Issue three is mostly a flashback tale: the readers get to see the formation of Kristy Cottons’ team of do-gooders (if you can call anyone “good” in the world of Hellraiser). There is one concurrent storyline that will undoubtedly be a table setter for this story arc and many more to come. This issue is a great introduction to people who are not completely immersed in the world of Hellraiser. At the same time, though, it does not try to define the “rules” of Hell by pulling back the veil too much. Not having watched past the first three movies won’t hinder your enjoyment of this book, since right from the onset it fills us in on the goings on of Pinhead and his Legions of Hell. In terms of “jumping on points” this is as good as any, considering it’s only issue 3. So take off your flesh, grab some leather and chains, sit back and enjoy/anguish in the world of Hellraiser.

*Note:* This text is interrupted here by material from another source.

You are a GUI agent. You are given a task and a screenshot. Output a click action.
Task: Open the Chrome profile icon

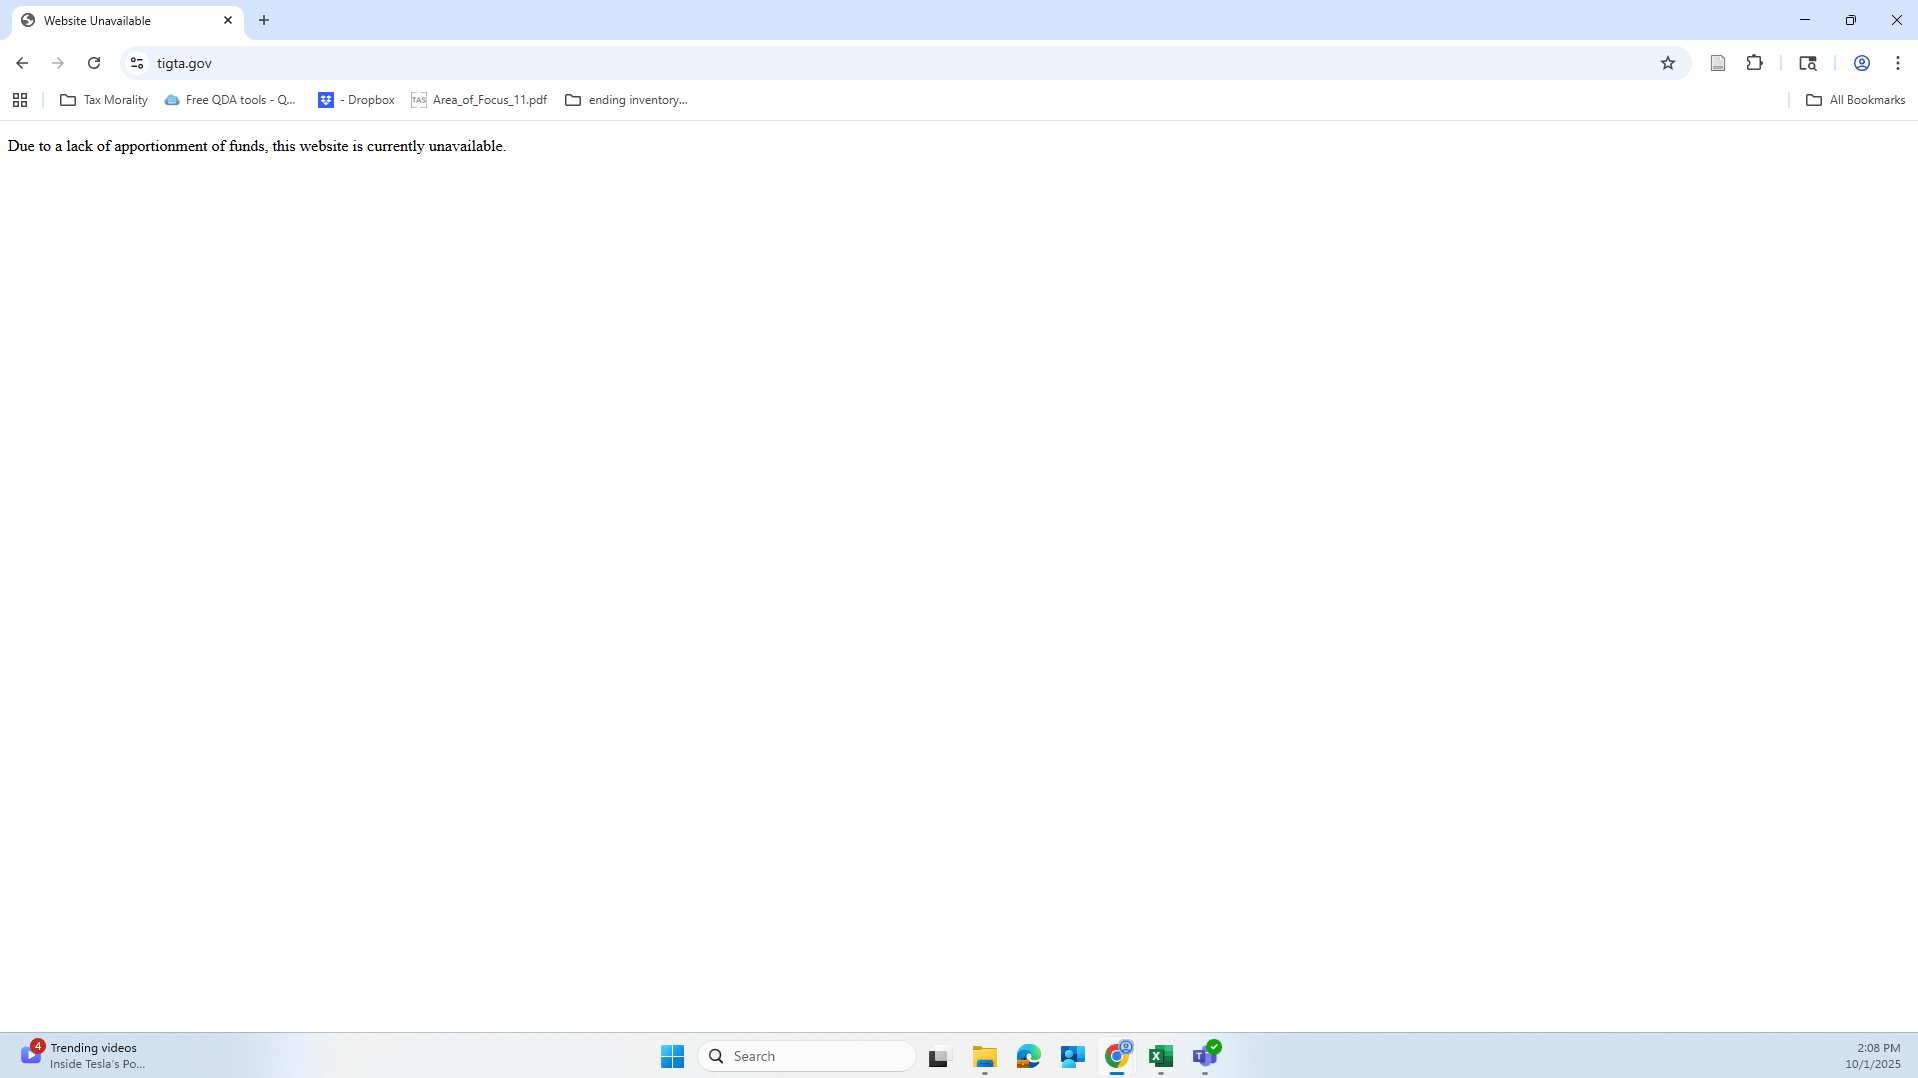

The opening scene of the book sets the tone of this issue: Pinhead is holding court with his direct followers, which then juxtaposes with a college professor giving a lecture on the metaphysics of the origins of stories and myths. Pinhead establishes that only the box remains in play in the “real world”. As for the professor, his theories on the creation of myths will undoubtedly tie into the overall plot of this story arc, if not the entire series as a whole. The rest of the book takes off from here, and shows each member of Cotton’s crew, how they were touched by Hell, and the personal Hells that they have each endured. The gist of it is that each member of the team has come into contact with an “item” that unlocks a doorway to hell. Each of these people is either given an item, or comes into contact with an item, which then sends them spiraling down the path to fighting the Legions of Hell. Each item is given to them by a human disciple of Pinhead, who is chosen specifically, and is given a deal that might make you actually consider working for Pinhead. The ending finds the professor meeting Pinhead, which will change the course of his life forever…
On the writing side of things, the concept of someone fighting on the side of good is a much needed aspect in this book, which would otherwise be an exercise in misanthropy and sadism. Without any opposition to Pinhead, what would be the point of this series? What really makes Cotton and her crew work so well is that they are all broken in some way; making them tragic heroes bent on revenge, which adds a great dynamic to the reasons why these “heroes” are fighting the good fight. Another great angle is Cotton’s choice in adding the very man who worked for Pinhead to the team. This is very interesting, and it is not clear if the rest of the team realizes that he is, in fact, the human extension to Pinhead’s plan. This will create some great tension and undoubtedly make for some interesting conversations at the dinner table, as the character seeks redemption. On a side note, it’s not clear who is doing the main bulk of the writing, if any, but Barker and Monfette blend very well together. Something not ever mentioned in most review is the superb editing of Ian Brill who is showing his talent as an editor working with a great creative team. Also, Brill’s great sense of writing shows in his own books (like Darkwing Duck) and he easily makes the jump to editing a horror book.
On the art side, Hellraiser as a franchise has a very stylized look and feel to it, and Thompson does a great job injecting his own style as well. The real crux of the art is, for a lack of a better term, the “Alien” look to the monsters of Hell. They don’t look like visitors from outer space, but are unique in appearance in the same vein as Lovecraftian monsters. Again, much like the writing, the design of the characters is a seamless blend of Thompson and Barker. My favorite art is the depiction of a person throughout the book that is obviously based on the imagery of a tragic Greek character. Thompson does such a great job conveying the emotion of hopelessness and tragedy. The colors in this book are a huge component, lending itself to the mood and imagery, balancing the dark foreboding colors of Hell and the normal coloring of the world, as human life goes on with little knowledge of the true existence of Hell. Hats off to the wonderful coloring of Jordie Bellaire!
This book is terrifically terrifying for both fans of Hellraiser, and for horror fans alike!